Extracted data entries
%%

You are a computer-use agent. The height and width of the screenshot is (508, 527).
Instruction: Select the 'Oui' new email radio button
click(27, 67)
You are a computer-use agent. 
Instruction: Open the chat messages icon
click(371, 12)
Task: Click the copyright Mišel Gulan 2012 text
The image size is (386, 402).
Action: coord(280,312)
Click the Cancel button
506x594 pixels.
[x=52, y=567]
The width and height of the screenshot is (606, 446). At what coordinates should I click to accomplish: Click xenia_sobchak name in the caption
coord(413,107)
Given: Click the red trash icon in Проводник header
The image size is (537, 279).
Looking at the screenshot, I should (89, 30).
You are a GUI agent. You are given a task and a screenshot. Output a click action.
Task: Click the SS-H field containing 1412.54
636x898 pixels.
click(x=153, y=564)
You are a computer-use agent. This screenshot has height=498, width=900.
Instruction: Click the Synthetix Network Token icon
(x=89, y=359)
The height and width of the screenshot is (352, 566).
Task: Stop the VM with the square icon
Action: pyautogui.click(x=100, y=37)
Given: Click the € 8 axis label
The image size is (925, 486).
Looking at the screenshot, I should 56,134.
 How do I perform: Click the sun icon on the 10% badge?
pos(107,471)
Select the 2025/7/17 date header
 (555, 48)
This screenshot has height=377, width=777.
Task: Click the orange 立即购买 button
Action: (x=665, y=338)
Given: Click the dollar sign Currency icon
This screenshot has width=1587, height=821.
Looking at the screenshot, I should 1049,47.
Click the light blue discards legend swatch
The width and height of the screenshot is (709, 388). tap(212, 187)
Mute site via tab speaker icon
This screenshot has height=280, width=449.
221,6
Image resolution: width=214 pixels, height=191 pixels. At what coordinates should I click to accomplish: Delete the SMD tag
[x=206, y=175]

%%

**Task**
Every line from the one with "Task: Click the SS-H field containing 1412.54" through the last line of the records above should be returned exactly, please, and no others.

**Problem solution**
Task: Click the SS-H field containing 1412.54
636x898 pixels.
click(x=153, y=564)
You are a computer-use agent. This screenshot has height=498, width=900.
Instruction: Click the Synthetix Network Token icon
(x=89, y=359)
The height and width of the screenshot is (352, 566).
Task: Stop the VM with the square icon
Action: pyautogui.click(x=100, y=37)
Given: Click the € 8 axis label
The image size is (925, 486).
Looking at the screenshot, I should 56,134.
 How do I perform: Click the sun icon on the 10% badge?
pos(107,471)
Select the 2025/7/17 date header
 (555, 48)
This screenshot has height=377, width=777.
Task: Click the orange 立即购买 button
Action: (x=665, y=338)
Given: Click the dollar sign Currency icon
This screenshot has width=1587, height=821.
Looking at the screenshot, I should 1049,47.
Click the light blue discards legend swatch
The width and height of the screenshot is (709, 388). tap(212, 187)
Mute site via tab speaker icon
This screenshot has height=280, width=449.
221,6
Image resolution: width=214 pixels, height=191 pixels. At what coordinates should I click to accomplish: Delete the SMD tag
[x=206, y=175]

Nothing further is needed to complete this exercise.